妊娠を希望する多くのカップルにとって、不妊治療は大きな一歩です。その中でも「排卵誘発剤」は特に重要な治療手段の一つです。従来、クロミフェン(クロミッド)が広く使用されてきましたが、近年では「レトロゾール(フェマーラ)」という薬剤も使われます。

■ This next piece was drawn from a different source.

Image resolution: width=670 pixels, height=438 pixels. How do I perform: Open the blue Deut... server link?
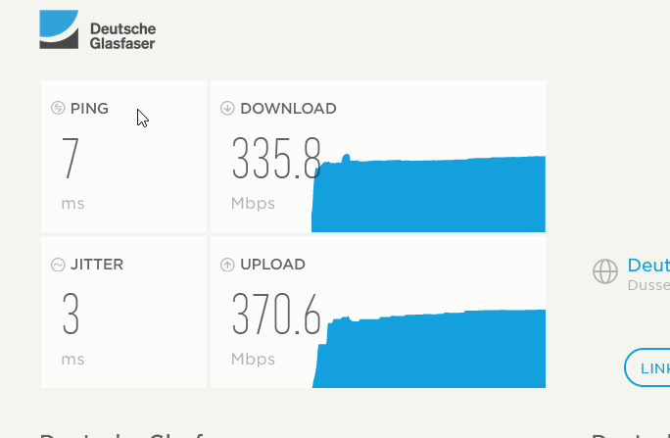648,266
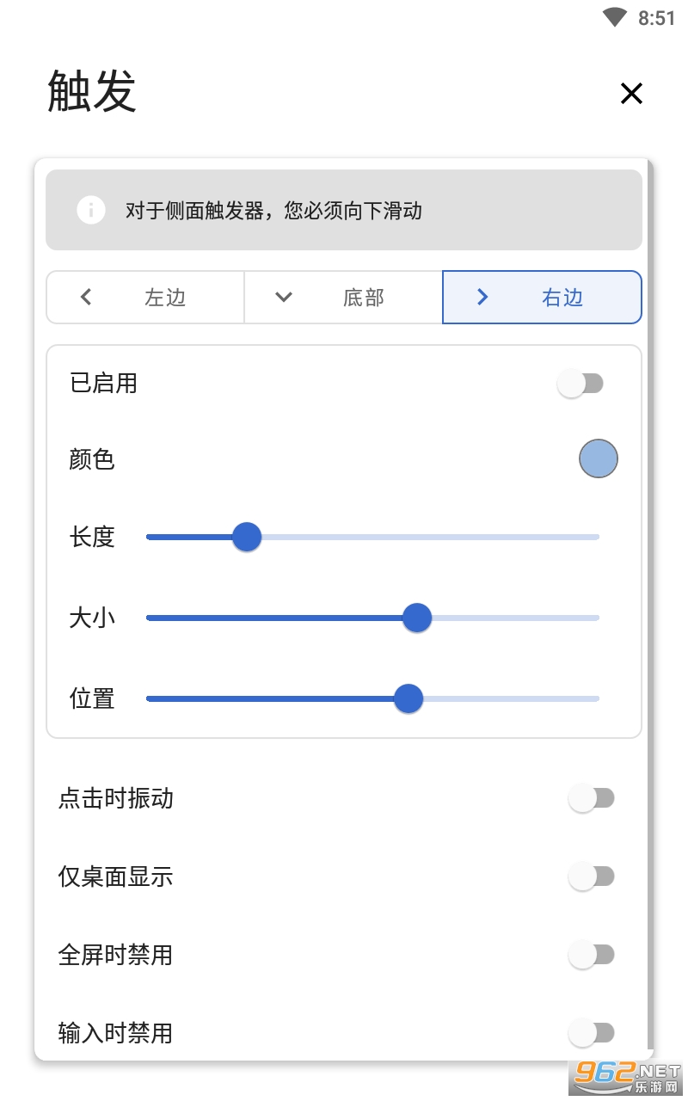Click the left chevron icon beside 左边

point(85,298)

レトロゾールは本来、乳がん治療薬として開発されたアロマターゼ阻害薬ですが、排卵障害に対する新たな治療法として多くの国で使われるようになりました。今回は小田原マタニティクリニックより、不妊治療におけるレトロゾールの役割や効果、安全性について詳しく解説します。
レトロゾールの作用
まずは、レトロゾールの作用について見ていきましょう。
アロマターゼ阻害によるエストロゲンの抑制
レトロゾールは「アロマターゼ阻害薬」に分類されます。アロマターゼとは、体内で男性ホルモン(アンドロゲン)を女性ホルモン(エストロゲン)に変換する酵素です。これを阻害することでエストロゲン濃度を一時的に低下させ、卵胞刺激ホルモン(FSH)の分泌を促進します。結果的に、卵巣が刺激され排卵が促される仕組みです。
排卵率の改善と自然妊娠率の向上
レトロゾールは、特に排卵障害のある多嚢胞性卵巣症候群(PCOS)の女性において高い効果を発揮します。複数の研究では、クロミフェンと比較して自然妊娠率や排卵率が同等またはそれ以上であることが示されています。
レトロゾールの使用方法と投与スケジュール
続いて、レトロゾールの使用方法と投与スケジュールについて見ていきましょう。
基本的な使用スケジュール
通常、レトロゾールは月経開始の3〜5日目から1日1回、2.5〜5mgを3日間服用します。その後、卵胞の発育を超音波で確認し、排卵のタイミングを見極めます。当院は自然周期のため、点鼻スプレーで排卵を誘導します。また、妊娠判明後のレトロゾールの服用は厳禁で、推奨されません。排卵誘発に用いる薬剤であるため、妊娠が成立したら速やかに使用を終了します。
人工授精や体外受精との併用
タイミング法だけでなく、人工授精(AIH)や体外受精(IVF)においても、卵胞の数を調整する目的でレトロゾールが用いられることがあります。卵巣過剰刺激症候群(OHSS)のリスクが低いという利点もあります。
レトロゾールの副作用と安全性
続いて、レトロゾールの副作用と安全性について見ていきましょう。
副作用の傾向
レトロゾールは一般的に副作用が少ないとされますが、以下のような症状が報告されています。
- 頭痛
- めまい
- 倦怠感
- のぼせ
- 関節痛
これらは一過性であることが多く、クロミフェンに比べて子宮内膜の薄化が少ない点でも優れていると評価されています。
クロミフェンとの違いと使い方について
続いて、クロミフェンとの違いと使い方について見ていきましょう。
子宮内膜や頸管粘液への影響
クロミフェンはエストロゲン受容体拮抗薬として作用するため、子宮内膜を薄くしたり頸管粘液の分泌を抑える副作用があります。一方、レトロゾールはエストロゲン濃度を一時的に下げるだけなので、これらの副作用が少ないという点で利点があります。
クロミフェン抵抗性の代替薬
クロミフェンに反応しない「クロミフェン抵抗性」の排卵障害患者には、レトロゾールが代替薬として選択されることがあります。特にPCOSの女性にとっては、第一選択薬となることも珍しくありません。
まとめ:不妊治療におけるレトロゾールの役割とは?
いかがでしたか?今回の内容としては、
- レトロゾールはアロマターゼ阻害薬として排卵を促す不妊治療薬
- クロミフェンに比べて子宮内膜や頸管粘液への影響が軽い
- PCOSなど排卵障害のある女性に特に有効
以上の点が重要なポイントでした。レトロゾールは近年、不妊治療の現場で広く使われており、従来の排卵誘発剤に代わる選択肢として注目されています。主治医と相談し、身体に合った治療法を選ぶことが、妊娠への近道となるでしょう。